Vivemos um momento difícil na cena internacional, em que as tensões estão exacerbadas. O martirizado povo ucraniano vive uma continua incerteza sobre seu futuro. No Oriente Médio, após os ataques terroristas a Israel, agora há destruição e morte dos habitantes da Faixa de Gaza convivem com aqueles que falam em transformar a área na “nova Riviera”, após a expulsão total dos palestinos. O drama da não aceitação de refugiados e imigrantes está se intensificando em vários países. Muitas outras tensões sociais são adicionadas aqui e ali.
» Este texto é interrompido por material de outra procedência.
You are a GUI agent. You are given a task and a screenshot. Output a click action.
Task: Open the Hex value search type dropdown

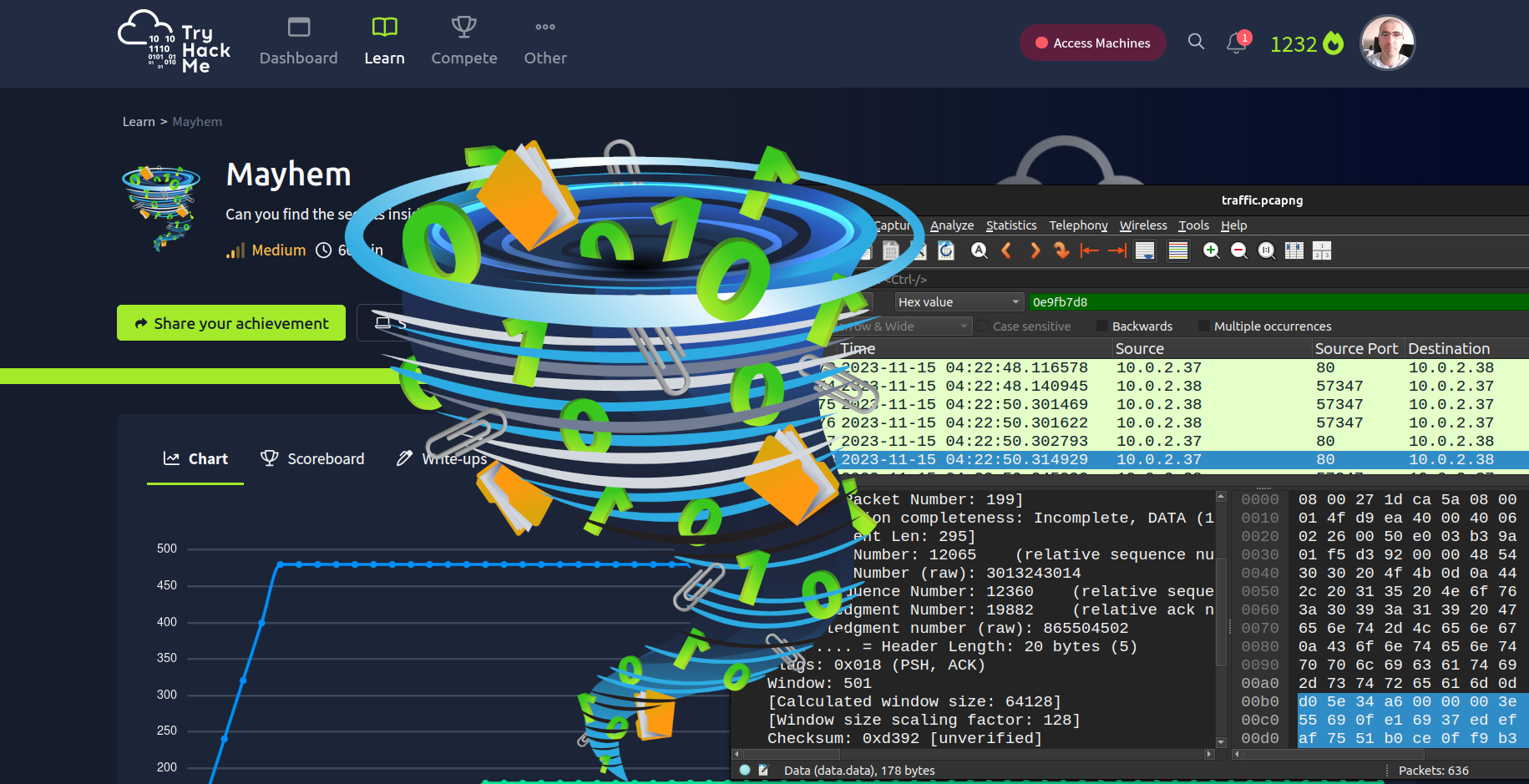coord(959,302)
É como se um vírus se espalhasse pelos mais variados ambientes. Vírus com grande capacidade de adaptação e com forte penetração nos mais variados grupos. O vírus da fratura, da violência explícita ou encoberta, da força que substitui o direito e a bondade. A política, sempre habitada por interesses de vários tipos, em certos momentos da história, como o atual, é inundada por uma poluição que, entre outras coisas, entorpece a razão e neutraliza o coração.
Francisco, “pároco” de toda a humanidade. Ser “pároco da humanidade” não é um título pontifício oficial. Mas, com toda a sua imperfeição, essa expressão sublinha a paternidade com que Francisco abraçou, não só a Igreja Católica, mas o mundo inteiro. Um pai ama todos os seus filhos e, especialmente, procura abraçar os mais distantes ou feridos. Assim age Francisco…
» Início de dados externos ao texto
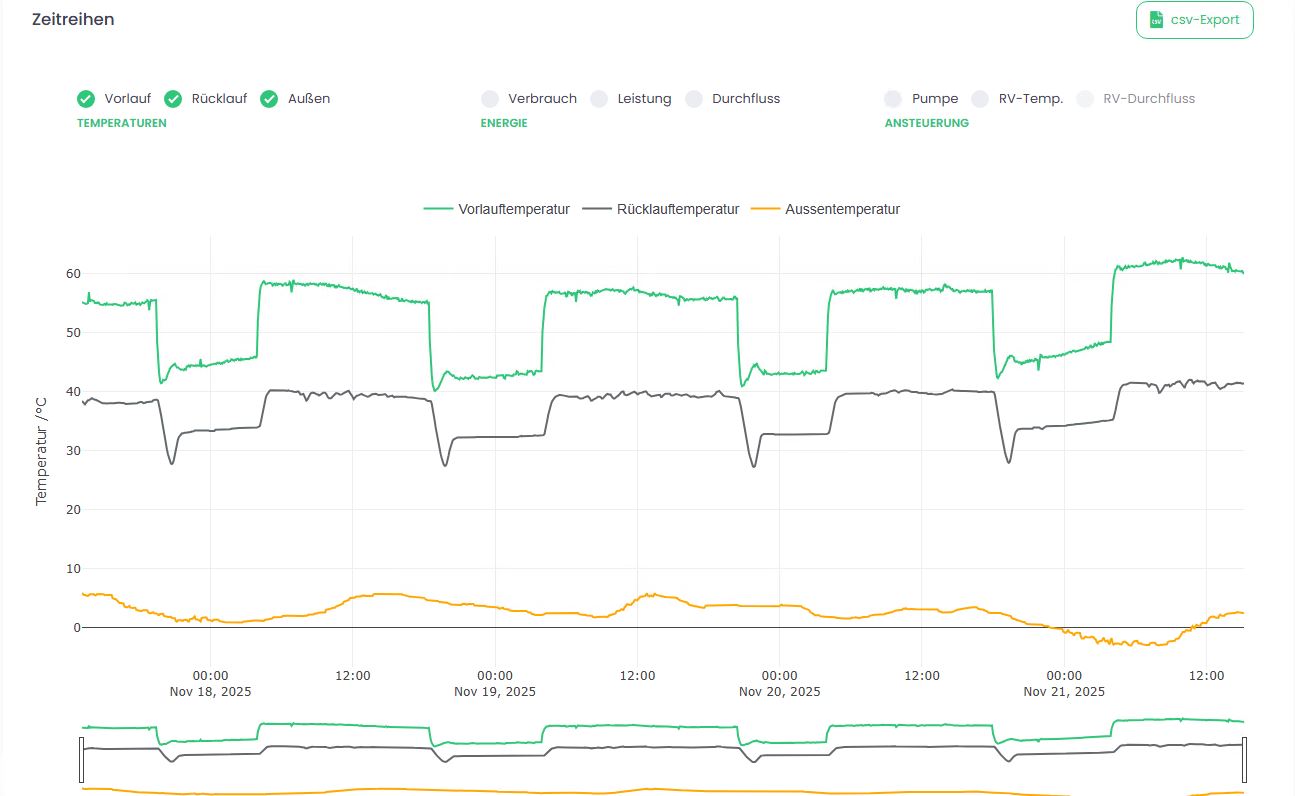Enable the Pumpe control series

pos(894,99)
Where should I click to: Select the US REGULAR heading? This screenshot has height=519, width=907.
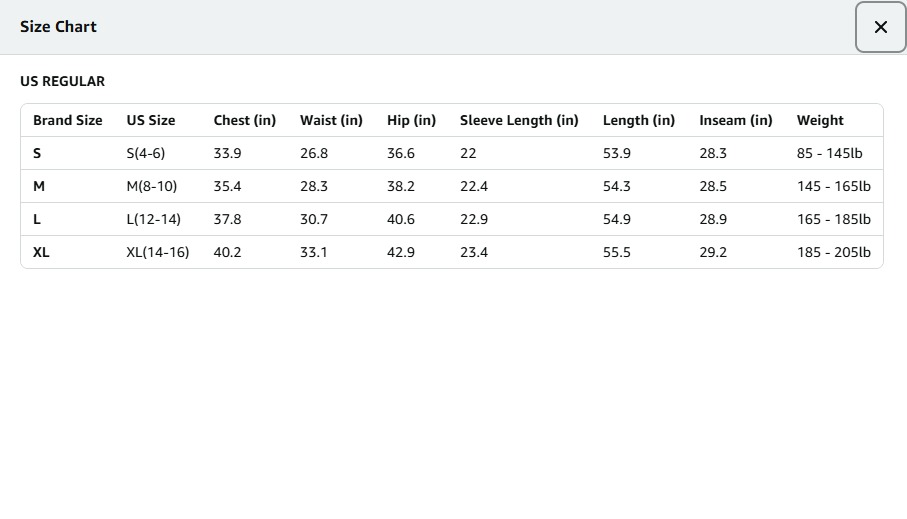[x=62, y=82]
Ele entrará para a história como um corajoso defensor de um aspecto fundamental da verdade do ser humano revelado em Jesus Cristo: todos temos a mesma dignidade e todos somos chamados a viver juntos como irmãos e irmãs. Nenhuma resposta aos desafios sociais pode ignorar este dado, que é o legitimador fundamental de qualquer Estado de direito, de qualquer sociedade verdadeiramente solidária e democrática.
Como Francisco disse recentemente: “Nós, cristãos, sabemos muito bem que, somente afirmando a dignidade infinita de todos, nossa própria identidade como pessoas e como comunidades atinge a maturidade […] A pessoa humana não é um mero indivíduo, relativamente expansivo, com alguns sentimentos filantrópicos! A pessoa humana é um sujeito digno que, por meio da relação constitutiva com todos, especialmente com os mais pobres, pode amadurecer gradualmente na sua identidade e vocação. A verdadeira ordo amoris que deve ser promovida é aquela que descobrimos meditando constantemente a parábola do “Bom Samaritano” (cf. Lc 10,25-37), isto é, meditando sobre o amor que constrói uma fraternidade aberta a todos, sem exceção. A preocupação com a identidade pessoal, comunitária ou nacional, além dessas considerações, introduz facilmente um critério ideológico que distorce a vida social e impõe a vontade dos mais fortes como critério de verdade” (Carta aos Bispos dos Estados Unidos, 2025).
Todos os papas concordariam com esta posição de Francisco. São João Paulo II, por exemplo, em sua mensagem quaresmal de 1982, trata diretamente dessa mesma questão. Por outro lado, como filósofo, Karol Wojtyla, de certa forma, abordou a mesma questão formulando a validade universal da norma personalista de ação: Persona est affirmanda propter seipsam! (A pessoa deve ser afirmada por si mesma). Deve-se amar a pessoa e nunca usá-las como um mero meio! Este princípio moral não admite exceções e está na base da atual crítica pontifícia à “cultura do descarte”.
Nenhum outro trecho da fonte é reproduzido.